Stated goal
Quote the records word for word, from the start through the line that contains "click(x=49, y=567)", including that line. Leave the pictures out.

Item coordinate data
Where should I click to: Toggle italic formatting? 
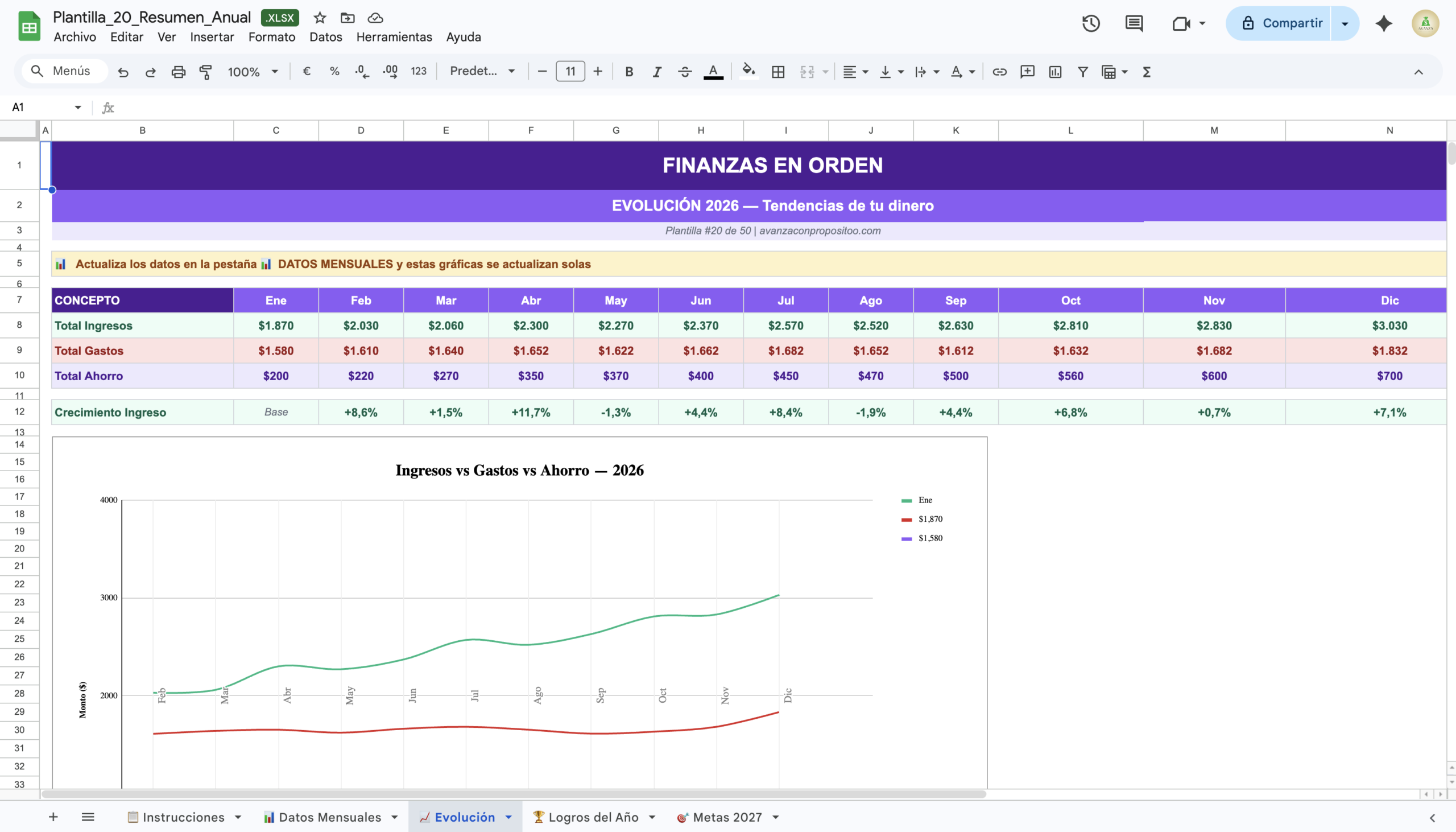pyautogui.click(x=657, y=72)
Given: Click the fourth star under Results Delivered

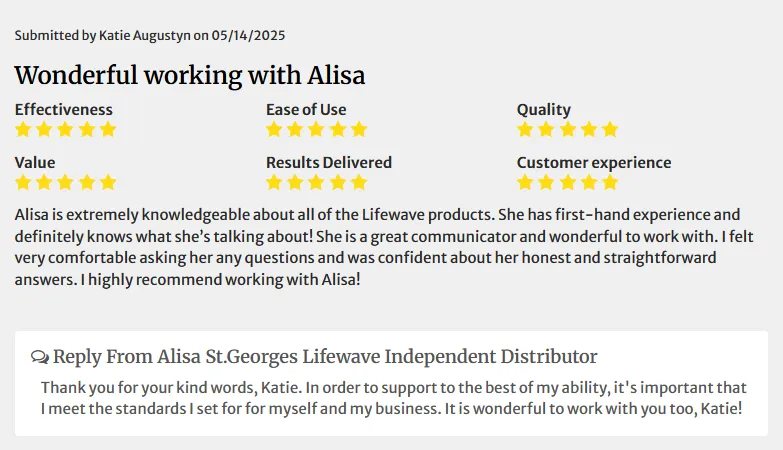Looking at the screenshot, I should click(x=338, y=183).
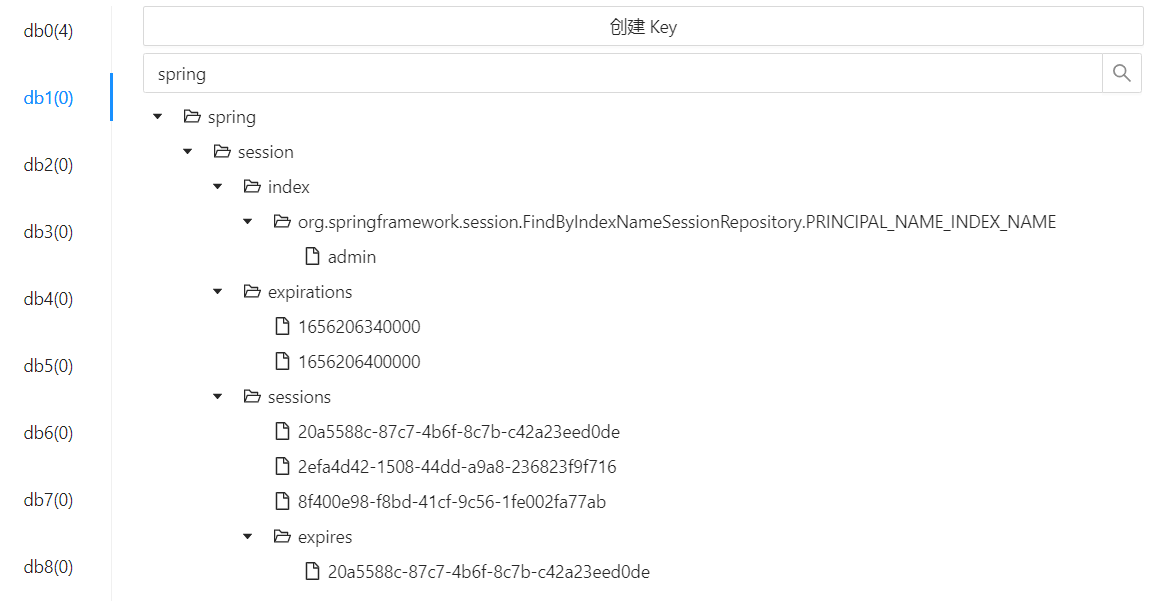Open the db8(0) database tab
Image resolution: width=1150 pixels, height=601 pixels.
click(x=49, y=567)
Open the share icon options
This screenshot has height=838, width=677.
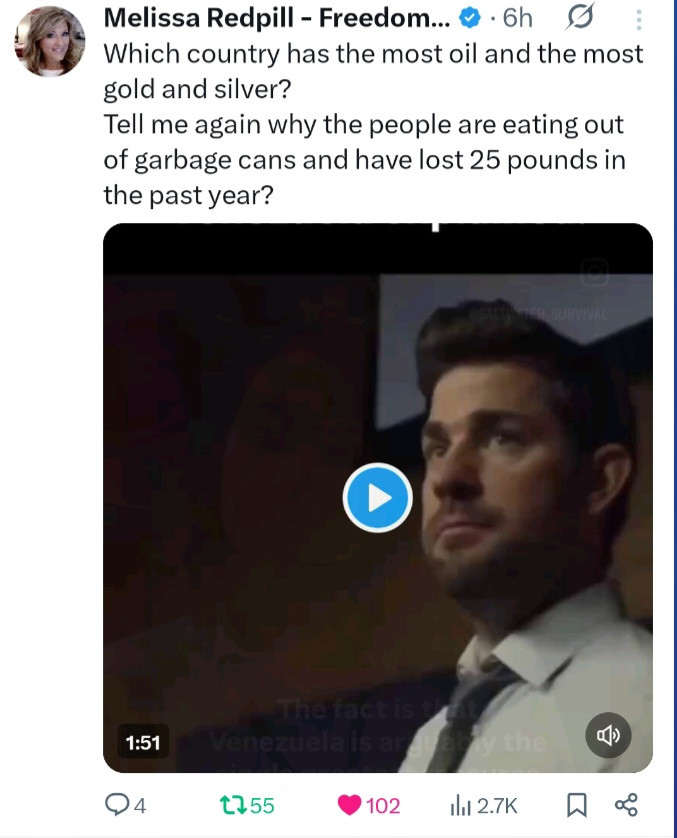pos(626,805)
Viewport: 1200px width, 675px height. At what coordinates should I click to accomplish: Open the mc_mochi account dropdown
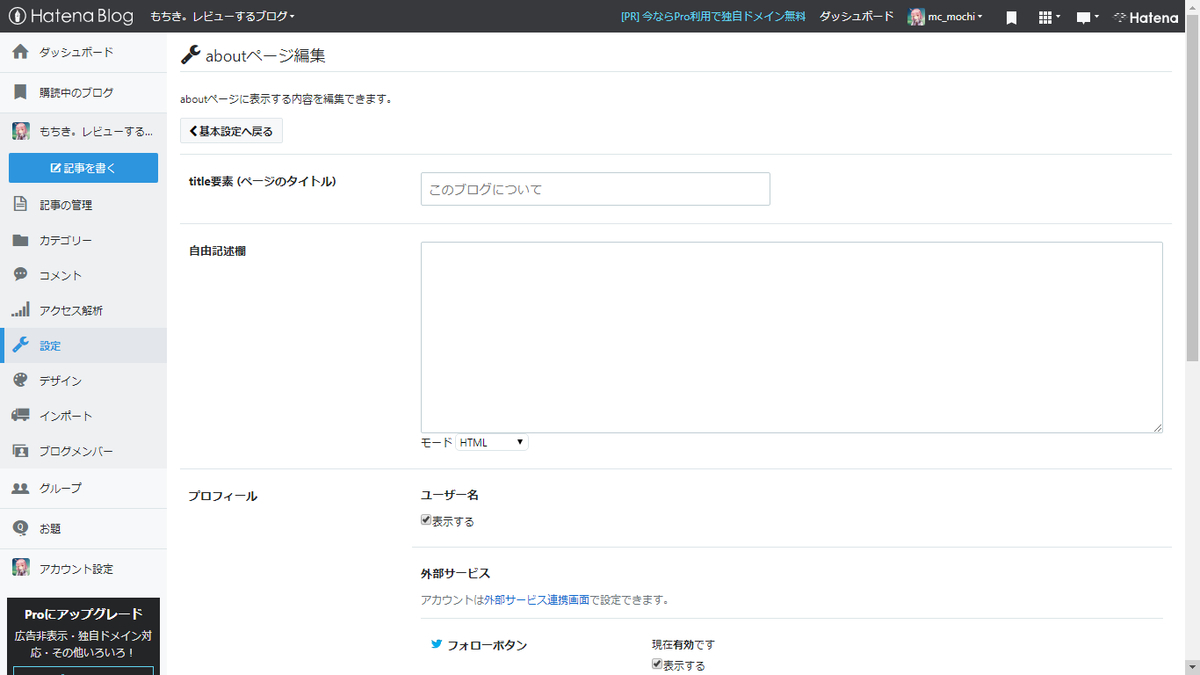(944, 16)
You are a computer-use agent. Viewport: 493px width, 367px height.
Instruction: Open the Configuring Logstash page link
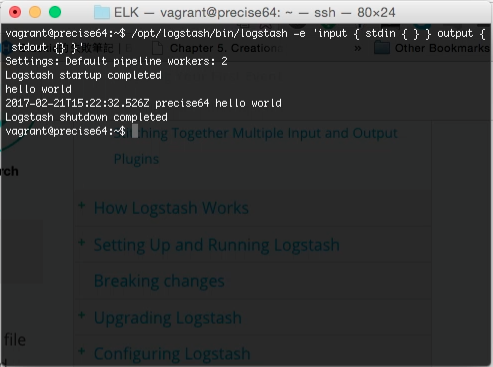(x=172, y=354)
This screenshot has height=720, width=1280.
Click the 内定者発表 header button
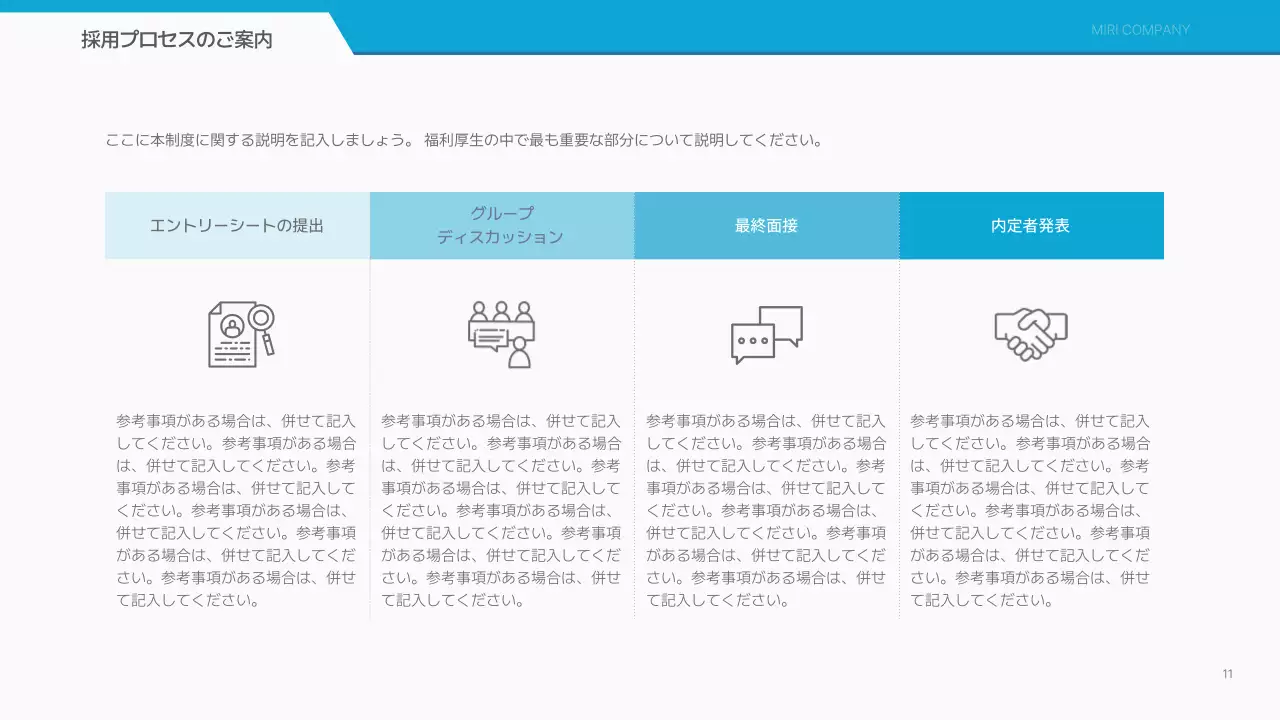[1030, 224]
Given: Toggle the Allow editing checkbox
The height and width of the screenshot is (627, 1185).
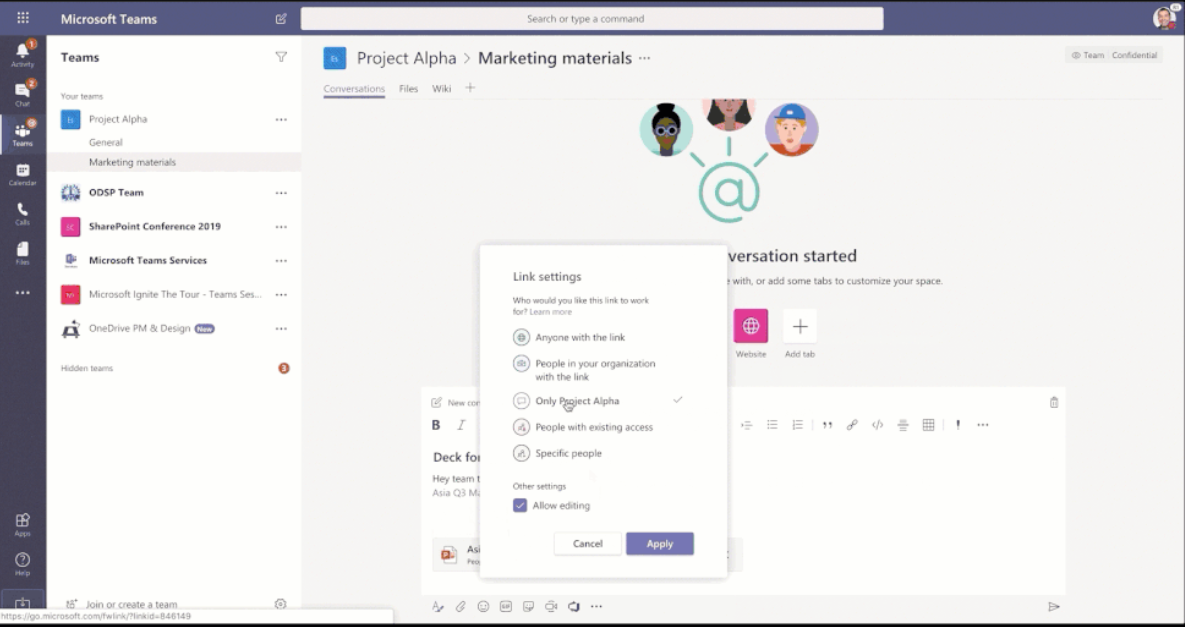Looking at the screenshot, I should tap(520, 506).
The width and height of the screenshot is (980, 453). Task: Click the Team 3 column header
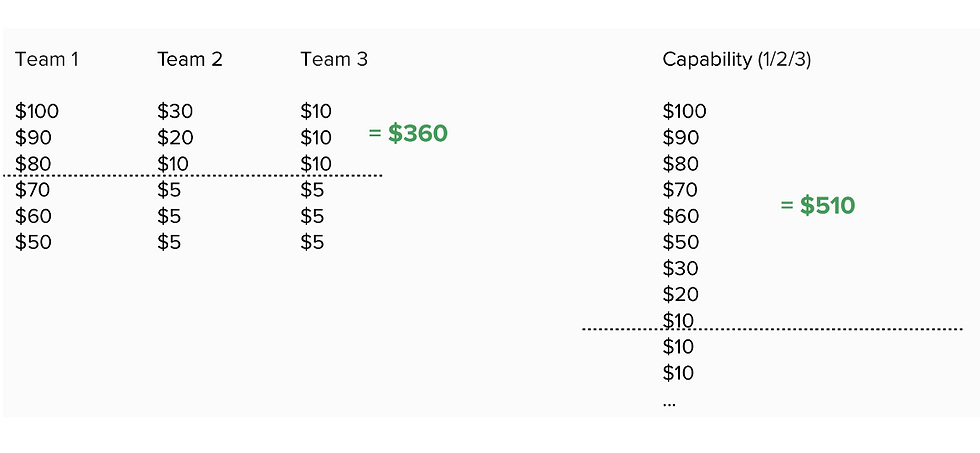tap(334, 60)
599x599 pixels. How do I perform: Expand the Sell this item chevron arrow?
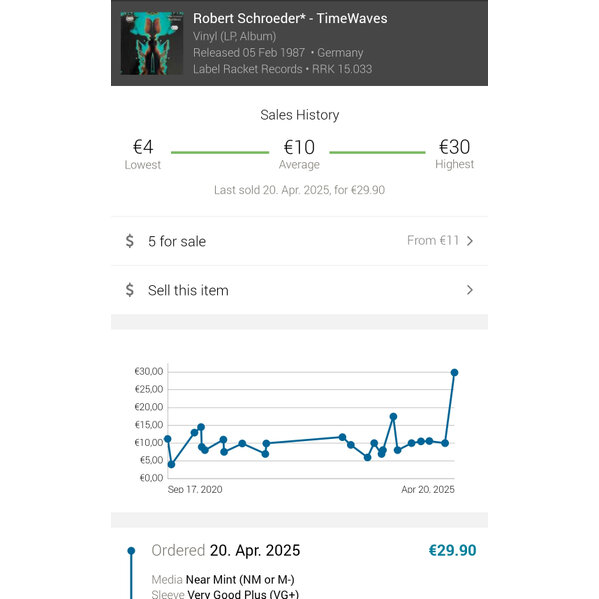470,290
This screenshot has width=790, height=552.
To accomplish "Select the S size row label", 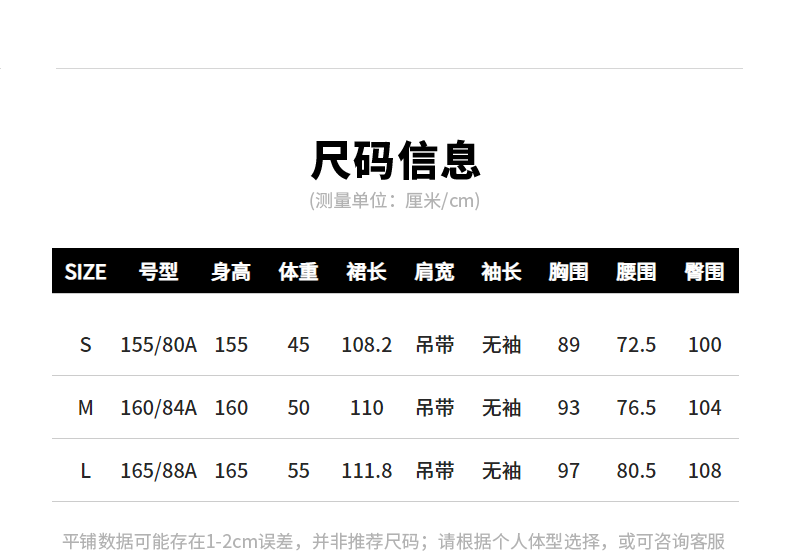I will coord(85,345).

Full output
Where should I click to: Toggle italic formatting? 
pyautogui.click(x=657, y=72)
Given: Click the fourth star under Results Delivered

Looking at the screenshot, I should click(x=338, y=183).
Open the db8(0) database tab
Image resolution: width=1150 pixels, height=601 pixels.
click(x=49, y=567)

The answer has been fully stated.